Within two weeks she was in the hands of one of those – Dr Tom D’Arcy at the Coombe Women and Infants University Hospital in Dublin. He said she had a complex cyst, with several types of material, but that he would not know exactly what he was dealing with until he removed it.
“He went on to say what he would be taking out and drew it up on a board: ‘We will have to take the ovary, then we will have to take the Fallopian tube . . .’ and then the apron of fat that covers these organs and he might have mentioned the appendix.”
Dundon recalls sitting there thinking, “don’t all these organs do something?” She also remembers her mother grabbing her hand, which underlined the seriousness of what lay ahead. “Being a daughter of a nurse, you could have an axe in your head and it would be nothing,” she laughs.
After surgery, D’Arcy confirmed that he had found a borderline tumour – a potentially invasive cancer. But he was confident he had got everything; the whole ovary had been removed and the tumour had been encapsulated in that and had not leaked out anywhere and no further treatment was required. “I remember coming out of the hospital after he told me the news and a friend was saying isn’t this great and you can get on with things now. And I was like, ‘I don’t think this ends here . . .’ ”
As the initial, all-consuming fear about cancer abated, concern about the impact it might have on her fertility started to take its place. She wondered if, when the time came, would she be able to have a baby?
It was a subject she raised with D’Arcy who said he couldn’t tell her (or indeed any young woman) whether or not she was going to have children but that all the signs were in her favour – she had regular periods, which meant the other ovary had taken over the function of the missing one and there was nothing wrong with her womb.

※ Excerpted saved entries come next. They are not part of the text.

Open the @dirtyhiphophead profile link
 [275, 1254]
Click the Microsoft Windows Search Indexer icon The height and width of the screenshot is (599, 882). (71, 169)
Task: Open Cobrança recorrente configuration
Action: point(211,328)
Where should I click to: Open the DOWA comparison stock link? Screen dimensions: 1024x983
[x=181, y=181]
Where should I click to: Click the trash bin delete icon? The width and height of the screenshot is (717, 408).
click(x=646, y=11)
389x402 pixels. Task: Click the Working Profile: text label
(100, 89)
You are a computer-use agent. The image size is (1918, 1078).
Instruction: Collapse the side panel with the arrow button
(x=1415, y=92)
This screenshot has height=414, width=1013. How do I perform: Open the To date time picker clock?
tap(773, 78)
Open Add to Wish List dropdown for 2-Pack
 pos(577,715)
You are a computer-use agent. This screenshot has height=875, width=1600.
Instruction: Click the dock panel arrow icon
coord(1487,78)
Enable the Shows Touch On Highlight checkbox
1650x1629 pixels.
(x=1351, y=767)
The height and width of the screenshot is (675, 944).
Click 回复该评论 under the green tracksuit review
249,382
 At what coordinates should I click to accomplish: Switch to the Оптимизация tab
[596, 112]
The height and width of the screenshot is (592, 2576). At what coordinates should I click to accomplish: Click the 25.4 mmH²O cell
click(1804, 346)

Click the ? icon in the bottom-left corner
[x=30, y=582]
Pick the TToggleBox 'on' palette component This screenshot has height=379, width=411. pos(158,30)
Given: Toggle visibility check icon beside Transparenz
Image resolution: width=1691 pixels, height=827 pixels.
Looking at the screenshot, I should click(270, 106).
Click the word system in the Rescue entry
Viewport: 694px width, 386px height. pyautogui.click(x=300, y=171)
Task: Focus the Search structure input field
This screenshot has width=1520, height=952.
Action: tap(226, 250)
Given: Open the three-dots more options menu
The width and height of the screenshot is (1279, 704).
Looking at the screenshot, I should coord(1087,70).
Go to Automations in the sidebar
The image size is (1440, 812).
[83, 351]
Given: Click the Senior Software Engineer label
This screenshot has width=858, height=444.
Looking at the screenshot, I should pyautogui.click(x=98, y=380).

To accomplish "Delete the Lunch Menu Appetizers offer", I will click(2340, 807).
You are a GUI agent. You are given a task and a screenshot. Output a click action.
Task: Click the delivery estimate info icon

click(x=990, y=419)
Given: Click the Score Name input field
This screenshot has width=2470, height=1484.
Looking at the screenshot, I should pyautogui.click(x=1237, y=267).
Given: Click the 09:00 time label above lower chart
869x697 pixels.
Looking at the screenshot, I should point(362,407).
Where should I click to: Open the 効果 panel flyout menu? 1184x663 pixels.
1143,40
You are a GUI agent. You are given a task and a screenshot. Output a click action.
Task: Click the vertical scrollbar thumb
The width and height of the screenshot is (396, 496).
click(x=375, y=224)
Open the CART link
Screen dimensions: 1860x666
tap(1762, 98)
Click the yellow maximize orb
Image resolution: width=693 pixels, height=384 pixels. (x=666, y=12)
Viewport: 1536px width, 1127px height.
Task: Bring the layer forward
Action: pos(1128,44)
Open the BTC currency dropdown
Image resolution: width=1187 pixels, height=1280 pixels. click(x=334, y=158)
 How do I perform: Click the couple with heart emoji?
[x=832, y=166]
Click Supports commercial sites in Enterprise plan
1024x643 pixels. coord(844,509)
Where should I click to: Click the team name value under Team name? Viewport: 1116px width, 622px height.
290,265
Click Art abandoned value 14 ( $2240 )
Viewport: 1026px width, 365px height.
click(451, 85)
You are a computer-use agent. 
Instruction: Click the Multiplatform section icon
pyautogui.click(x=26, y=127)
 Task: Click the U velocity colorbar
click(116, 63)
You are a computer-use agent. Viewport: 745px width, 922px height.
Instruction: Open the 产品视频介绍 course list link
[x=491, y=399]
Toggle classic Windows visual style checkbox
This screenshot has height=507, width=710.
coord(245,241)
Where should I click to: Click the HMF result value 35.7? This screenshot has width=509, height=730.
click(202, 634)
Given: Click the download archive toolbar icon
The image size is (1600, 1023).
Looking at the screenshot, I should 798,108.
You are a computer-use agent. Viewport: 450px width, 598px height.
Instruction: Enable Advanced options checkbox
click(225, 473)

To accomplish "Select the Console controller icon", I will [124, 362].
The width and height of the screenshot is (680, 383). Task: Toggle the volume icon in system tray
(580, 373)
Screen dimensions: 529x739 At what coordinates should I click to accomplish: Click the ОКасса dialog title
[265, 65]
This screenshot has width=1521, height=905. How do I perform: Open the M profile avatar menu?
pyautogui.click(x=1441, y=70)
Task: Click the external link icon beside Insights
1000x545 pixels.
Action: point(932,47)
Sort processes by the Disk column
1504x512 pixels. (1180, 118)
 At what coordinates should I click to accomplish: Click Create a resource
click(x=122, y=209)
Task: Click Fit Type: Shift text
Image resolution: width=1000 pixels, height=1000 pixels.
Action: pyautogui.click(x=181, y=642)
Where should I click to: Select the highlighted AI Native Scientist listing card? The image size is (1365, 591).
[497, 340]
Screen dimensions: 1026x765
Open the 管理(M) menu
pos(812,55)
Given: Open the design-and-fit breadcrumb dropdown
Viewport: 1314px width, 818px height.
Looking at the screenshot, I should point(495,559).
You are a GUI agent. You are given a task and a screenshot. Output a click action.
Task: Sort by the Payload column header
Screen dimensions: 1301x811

“One of the conversations I had to have with Finbarr, which was very awkward, was to tell him that I didn’t know what my future was. I had to say, ‘If this is an issue for you, we need to know now because there is no point going further down the line.’ You love someone so much at that stage but at the same time you have to be fair to them.”
Her boyfriend who, she says, had been fantastic and carried her through it all, replied that they would cross that bridge if and when they got to it.
Both aged 31 now, they moved into an apartment in Stepaside, Co Dublin, together a year ago and, very shortly afterwards, she was shocked to find herself pregnant. In different circumstances she might have fretted that it was too soon, that they weren’t married, but having been what she had been through, she was delighted.
And of course, since baby Tomás – named after Dr D’Arcy – arrived last February, they can’t imagine life without him.